Dia 41 da Guerra do Irã: Ataques de drones atingem Irã e Kuwait; Arábia Saudita suspende produção de petróleo; Israel e Hezbollah trocam ataques
Ataques de drones atingiram o Irã e o Kuwait, enquanto a Arábia Saudita suspendeu a produção de petróleo, e Israel e o Hezbollah intensificaram trocas de ataques.
Pontos principais
- Ataques de drones atingiram o Irã, com defesa aérea em Qasr-e Firuzeh e Tabriz, e explosões em Teerã; o Kuwait relatou danos materiais em instalação militar por ataque de drone.
- O Ministério da Energia da Arábia Saudita suspendeu operações em instalações, resultando na perda de 700.000 barris/dia de produção e afetando exportações de GLP e líquidos de gás natural; a mídia japonesa relatou que Tóquio retirará de suas reservas de petróleo uma quantidade suficiente para 20 dias adicionais.
- O Hezbollah lançou foguetes contra Haifa, Ashdod e Tel Aviv, e afirmou ter atacado o quartel de Ya'ara com drones suicidas; Israel respondeu com ataques aéreos e de artilharia no Líbano.

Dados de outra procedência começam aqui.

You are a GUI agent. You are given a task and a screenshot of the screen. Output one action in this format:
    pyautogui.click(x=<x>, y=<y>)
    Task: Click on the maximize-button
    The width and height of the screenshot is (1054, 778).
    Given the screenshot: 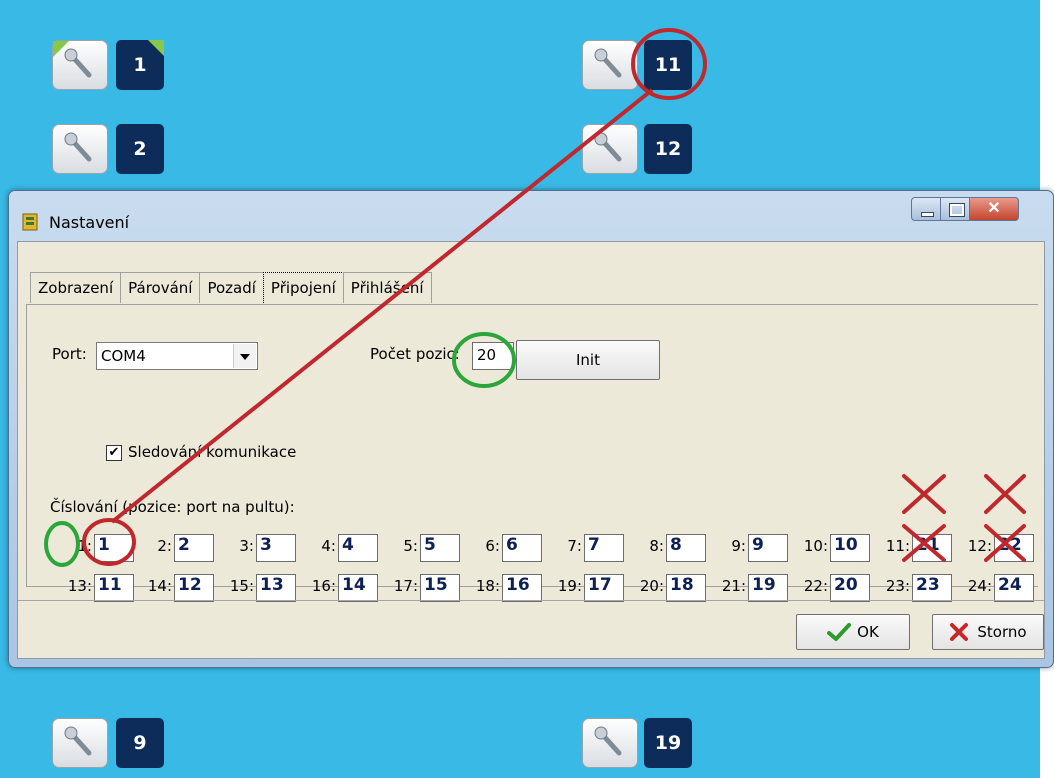 What is the action you would take?
    pyautogui.click(x=955, y=209)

- O primeiro-ministro israelense, Benjamin Netanyahu, reiterou que não haverá cessar-fogo no Líbano até que a segurança seja restaurada e o Hezbollah seja desarmado.
- A agência de notícias Fars negou relatos de negociações iranianas com Washington; a agência IRNA noticiou a morte de Kamal Kharrazi, chefe do Conselho Estratégico Iraniano de Relações Exteriores, devido a ferimentos de ataque aéreo.
- O Departamento de Estado dos EUA pediu ao governo iraquiano que desmantele os grupos armados pró-iranianos.
Ataques de drones atingiram o Irã, com defesa aérea em Qasr-e Firuzeh e Tabriz, e explosões em Teerã; o Kuwait relatou danos materiais em instalação militar por ataque de drone.
O Ministério da Energia da Arábia Saudita suspendeu operações em instalações, resultando na perda de 700.000 barris/dia de produção e afetando exportações de GLP e líquidos de gás natural; a mídia japonesa relatou que Tóquio retirará de suas reservas de petróleo uma quantidade suficiente para 20 dias adicionais.
O Hezbollah lançou foguetes contra Haifa, Ashdod e Tel Aviv, e afirmou ter atacado o quartel de Ya'ara com drones suicidas; Israel respondeu com ataques aéreos e de artilharia no Líbano.
O primeiro-ministro israelense, Benjamin Netanyahu, reiterou que não haverá cessar-fogo no Líbano até que a segurança seja restaurada e o Hezbollah seja desarmado.
A agência de notícias Fars negou relatos de negociações iranianas com Washington; a agência IRNA noticiou a morte de Kamal Kharrazi, chefe do Conselho Estratégico Iraniano de Relações Exteriores, devido a ferimentos de ataque aéreo.
O Departamento de Estado dos EUA pediu ao governo iraquiano que desmantele os grupos armados pró-iranianos.